Try it:
Instruction for the data below: set down exactly the lines from the line with "Compose a new Tweet with feather button" to the line with "Image resolution: width=1976", inclusive, and no others.

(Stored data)
================================

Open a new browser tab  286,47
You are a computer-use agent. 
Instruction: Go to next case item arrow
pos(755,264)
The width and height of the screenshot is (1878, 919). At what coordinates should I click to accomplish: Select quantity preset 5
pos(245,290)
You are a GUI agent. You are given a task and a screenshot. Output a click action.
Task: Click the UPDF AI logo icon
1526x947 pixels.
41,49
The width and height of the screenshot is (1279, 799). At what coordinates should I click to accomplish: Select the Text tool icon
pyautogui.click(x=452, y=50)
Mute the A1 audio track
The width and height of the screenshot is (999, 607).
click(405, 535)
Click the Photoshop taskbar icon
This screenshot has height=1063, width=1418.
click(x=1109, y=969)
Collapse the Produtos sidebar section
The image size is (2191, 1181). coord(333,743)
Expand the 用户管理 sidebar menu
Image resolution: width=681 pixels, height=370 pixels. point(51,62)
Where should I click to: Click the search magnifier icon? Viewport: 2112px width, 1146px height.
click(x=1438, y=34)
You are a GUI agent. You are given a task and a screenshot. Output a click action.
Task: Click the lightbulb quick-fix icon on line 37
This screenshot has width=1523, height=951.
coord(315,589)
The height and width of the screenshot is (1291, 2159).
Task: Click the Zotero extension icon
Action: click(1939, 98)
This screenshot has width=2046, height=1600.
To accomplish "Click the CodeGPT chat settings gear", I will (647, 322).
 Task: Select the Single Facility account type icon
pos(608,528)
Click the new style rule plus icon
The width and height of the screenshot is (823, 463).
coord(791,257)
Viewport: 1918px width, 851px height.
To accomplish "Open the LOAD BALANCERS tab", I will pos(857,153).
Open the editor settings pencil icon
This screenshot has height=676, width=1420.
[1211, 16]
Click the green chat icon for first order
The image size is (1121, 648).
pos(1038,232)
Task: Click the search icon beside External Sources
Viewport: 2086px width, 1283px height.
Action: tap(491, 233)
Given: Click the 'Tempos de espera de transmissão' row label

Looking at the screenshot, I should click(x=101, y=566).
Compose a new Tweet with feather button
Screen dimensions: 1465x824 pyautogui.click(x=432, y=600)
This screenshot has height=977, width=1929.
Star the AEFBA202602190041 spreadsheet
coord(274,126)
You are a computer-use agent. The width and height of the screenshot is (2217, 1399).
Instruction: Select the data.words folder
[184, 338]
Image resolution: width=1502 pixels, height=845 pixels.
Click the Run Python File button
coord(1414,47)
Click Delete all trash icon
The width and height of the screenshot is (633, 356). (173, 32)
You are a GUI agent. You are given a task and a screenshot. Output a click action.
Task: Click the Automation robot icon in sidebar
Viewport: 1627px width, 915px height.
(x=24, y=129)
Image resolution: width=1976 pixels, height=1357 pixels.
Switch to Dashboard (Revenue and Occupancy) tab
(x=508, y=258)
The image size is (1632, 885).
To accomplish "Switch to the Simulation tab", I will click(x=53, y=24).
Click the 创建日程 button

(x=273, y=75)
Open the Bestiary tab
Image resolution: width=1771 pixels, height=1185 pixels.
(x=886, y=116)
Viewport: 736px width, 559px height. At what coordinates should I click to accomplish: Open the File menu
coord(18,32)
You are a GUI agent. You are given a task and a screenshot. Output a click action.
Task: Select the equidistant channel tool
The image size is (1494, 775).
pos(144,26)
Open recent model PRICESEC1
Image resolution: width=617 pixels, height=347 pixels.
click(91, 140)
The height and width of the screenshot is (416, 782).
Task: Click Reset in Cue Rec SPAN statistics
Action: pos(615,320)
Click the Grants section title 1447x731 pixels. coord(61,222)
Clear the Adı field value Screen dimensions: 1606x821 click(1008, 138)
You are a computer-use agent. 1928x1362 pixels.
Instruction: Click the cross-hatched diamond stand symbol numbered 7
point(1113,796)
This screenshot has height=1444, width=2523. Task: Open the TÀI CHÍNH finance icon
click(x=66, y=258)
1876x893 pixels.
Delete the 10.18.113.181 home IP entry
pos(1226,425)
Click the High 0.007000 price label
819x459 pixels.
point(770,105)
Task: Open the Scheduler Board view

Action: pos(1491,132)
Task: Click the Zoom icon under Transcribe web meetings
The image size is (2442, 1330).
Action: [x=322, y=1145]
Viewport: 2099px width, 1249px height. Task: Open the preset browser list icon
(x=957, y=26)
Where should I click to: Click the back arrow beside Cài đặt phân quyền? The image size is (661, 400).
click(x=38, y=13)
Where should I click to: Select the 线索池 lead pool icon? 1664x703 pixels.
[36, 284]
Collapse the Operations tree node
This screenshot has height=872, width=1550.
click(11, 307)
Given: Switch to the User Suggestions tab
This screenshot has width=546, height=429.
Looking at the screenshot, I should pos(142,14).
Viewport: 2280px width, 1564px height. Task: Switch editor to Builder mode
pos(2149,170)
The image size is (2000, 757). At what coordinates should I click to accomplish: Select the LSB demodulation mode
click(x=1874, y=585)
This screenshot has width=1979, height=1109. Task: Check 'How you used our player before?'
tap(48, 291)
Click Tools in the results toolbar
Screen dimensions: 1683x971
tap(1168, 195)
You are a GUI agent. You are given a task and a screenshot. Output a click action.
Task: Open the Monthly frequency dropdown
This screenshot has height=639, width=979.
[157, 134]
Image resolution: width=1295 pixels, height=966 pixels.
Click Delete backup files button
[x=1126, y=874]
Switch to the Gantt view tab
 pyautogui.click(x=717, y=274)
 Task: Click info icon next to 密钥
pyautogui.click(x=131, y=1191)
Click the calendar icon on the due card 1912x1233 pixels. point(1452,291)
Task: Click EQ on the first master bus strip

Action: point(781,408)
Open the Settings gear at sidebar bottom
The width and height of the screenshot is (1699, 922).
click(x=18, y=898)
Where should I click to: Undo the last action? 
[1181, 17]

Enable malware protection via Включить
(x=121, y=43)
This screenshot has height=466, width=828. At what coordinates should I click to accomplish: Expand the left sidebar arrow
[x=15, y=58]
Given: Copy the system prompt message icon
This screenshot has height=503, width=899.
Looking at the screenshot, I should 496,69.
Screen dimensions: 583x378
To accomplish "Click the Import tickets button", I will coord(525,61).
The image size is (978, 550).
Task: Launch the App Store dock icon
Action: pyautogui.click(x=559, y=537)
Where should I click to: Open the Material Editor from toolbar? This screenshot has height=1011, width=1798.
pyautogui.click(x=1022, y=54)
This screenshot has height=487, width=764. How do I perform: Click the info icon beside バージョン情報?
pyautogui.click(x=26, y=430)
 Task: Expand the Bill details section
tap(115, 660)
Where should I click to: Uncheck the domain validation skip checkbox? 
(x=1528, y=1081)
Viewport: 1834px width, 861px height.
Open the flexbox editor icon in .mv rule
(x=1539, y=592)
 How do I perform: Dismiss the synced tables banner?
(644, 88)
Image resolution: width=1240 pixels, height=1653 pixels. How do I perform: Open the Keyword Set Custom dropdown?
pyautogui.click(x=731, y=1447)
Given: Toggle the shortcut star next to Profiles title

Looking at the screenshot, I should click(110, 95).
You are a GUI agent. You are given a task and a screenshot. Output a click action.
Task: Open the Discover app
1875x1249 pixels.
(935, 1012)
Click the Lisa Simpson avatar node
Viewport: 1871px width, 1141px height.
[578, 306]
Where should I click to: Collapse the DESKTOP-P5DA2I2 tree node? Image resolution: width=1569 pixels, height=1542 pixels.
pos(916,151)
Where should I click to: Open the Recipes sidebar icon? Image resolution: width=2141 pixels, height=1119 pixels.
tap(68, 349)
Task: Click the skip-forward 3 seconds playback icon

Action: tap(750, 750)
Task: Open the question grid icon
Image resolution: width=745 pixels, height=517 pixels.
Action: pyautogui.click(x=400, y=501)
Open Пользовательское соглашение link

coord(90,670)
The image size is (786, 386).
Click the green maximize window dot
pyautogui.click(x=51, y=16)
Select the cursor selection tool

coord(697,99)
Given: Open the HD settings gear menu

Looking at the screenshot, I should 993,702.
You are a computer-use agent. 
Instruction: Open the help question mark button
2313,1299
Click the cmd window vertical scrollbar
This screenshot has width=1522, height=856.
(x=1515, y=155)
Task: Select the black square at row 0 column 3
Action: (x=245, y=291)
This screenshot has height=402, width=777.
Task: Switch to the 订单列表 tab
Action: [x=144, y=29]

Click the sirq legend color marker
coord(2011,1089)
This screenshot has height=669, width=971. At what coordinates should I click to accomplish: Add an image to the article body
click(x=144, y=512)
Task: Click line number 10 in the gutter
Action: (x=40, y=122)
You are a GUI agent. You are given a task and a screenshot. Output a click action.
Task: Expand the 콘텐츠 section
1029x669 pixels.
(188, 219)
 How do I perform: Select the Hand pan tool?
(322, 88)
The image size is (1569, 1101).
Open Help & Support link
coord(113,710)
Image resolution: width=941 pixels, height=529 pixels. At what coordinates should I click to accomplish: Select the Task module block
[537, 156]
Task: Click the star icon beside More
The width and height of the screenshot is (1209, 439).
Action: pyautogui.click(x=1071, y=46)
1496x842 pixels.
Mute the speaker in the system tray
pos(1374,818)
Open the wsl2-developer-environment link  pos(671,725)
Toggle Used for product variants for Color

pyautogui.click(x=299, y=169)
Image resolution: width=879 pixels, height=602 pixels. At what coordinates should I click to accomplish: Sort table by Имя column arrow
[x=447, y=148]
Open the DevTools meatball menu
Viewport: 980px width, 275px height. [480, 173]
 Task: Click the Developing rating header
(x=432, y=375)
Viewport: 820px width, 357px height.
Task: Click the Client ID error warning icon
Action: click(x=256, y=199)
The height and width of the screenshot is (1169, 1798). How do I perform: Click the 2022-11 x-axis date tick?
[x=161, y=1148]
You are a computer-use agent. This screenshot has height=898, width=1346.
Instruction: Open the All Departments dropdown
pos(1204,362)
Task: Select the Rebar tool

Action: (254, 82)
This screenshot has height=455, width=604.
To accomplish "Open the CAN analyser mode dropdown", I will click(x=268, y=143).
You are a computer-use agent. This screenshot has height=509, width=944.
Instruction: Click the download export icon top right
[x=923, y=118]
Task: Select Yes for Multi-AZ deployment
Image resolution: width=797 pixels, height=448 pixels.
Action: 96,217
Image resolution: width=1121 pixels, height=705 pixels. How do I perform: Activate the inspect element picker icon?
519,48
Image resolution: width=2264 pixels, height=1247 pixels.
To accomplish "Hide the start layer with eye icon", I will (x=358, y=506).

================================

Completed exercise:
Compose a new Tweet with feather button
Screen dimensions: 1465x824 pyautogui.click(x=432, y=600)
This screenshot has height=977, width=1929.
Star the AEFBA202602190041 spreadsheet
coord(274,126)
You are a computer-use agent. The width and height of the screenshot is (2217, 1399).
Instruction: Select the data.words folder
[184, 338]
Image resolution: width=1502 pixels, height=845 pixels.
Click the Run Python File button
coord(1414,47)
Click Delete all trash icon
The width and height of the screenshot is (633, 356). (173, 32)
You are a GUI agent. You are given a task and a screenshot. Output a click action.
Task: Click the Automation robot icon in sidebar
Viewport: 1627px width, 915px height.
(x=24, y=129)
Image resolution: width=1976 pixels, height=1357 pixels.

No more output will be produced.